To find out how much farther Daniel's car can travel on one gallon of gas compared to Bo's car, we need to derive the distance per gallon for both cars.

Step 1: Calculate Bo's car's miles per gallon.

Bo drives 256.5 miles using 9 gallons of gas. The miles per gallon (MPG) for Bo's car can be calculated as:

\[ \text{MPG}_\text{Bo} = \frac{\text{miles driven}}{\text{gallons used}} = \frac{256.5 \text{ miles}}{9 \text{ gallons}} \]

Calculating this:

\[ \text{MPG}_\text{Bo} = \frac{256.5}{9} \approx 28.5 \text{ miles per gallon} \]

Step 2: Determine Daniel's car miles per gallon using the given equation.

The equation provided for Daniel is:

\[ y = 31.5x \]

where \(y\) represents the number of miles Daniel can drive for \(x\) gallons of gas.

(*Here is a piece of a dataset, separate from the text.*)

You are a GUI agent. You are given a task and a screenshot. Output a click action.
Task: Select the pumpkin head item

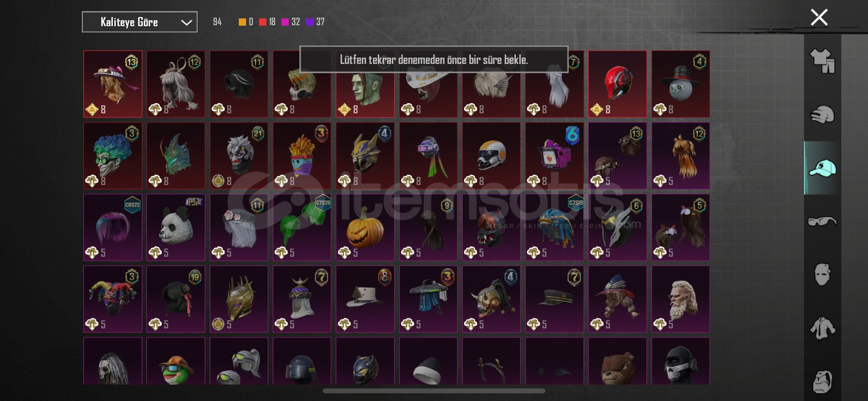365,227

To find the miles per gallon, we can compute \(y\) when \(x = 1\):

\[ y = 31.5 \times 1 = 31.5 \text{ miles} \]

Thus, Daniel's car can travel 31.5 miles on one gallon of gas.

Step 3: Calculate the difference in mileage per gallon between Daniel's and Bo's cars.

Now we find the difference between the distances per gallon for Daniel's and Bo's cars:

\[ \text{Difference} = \text{MPG}\text{Daniel} - \text{MPG}\text{Bo} = 31.5 - 28.5 \]

Calculating this:

\[ \text{Difference} = 31.5 - 28.5 = 3 \text{ miles} \]

Thus, Daniel's car can travel 3 miles farther on one gallon of gas than Bo's car.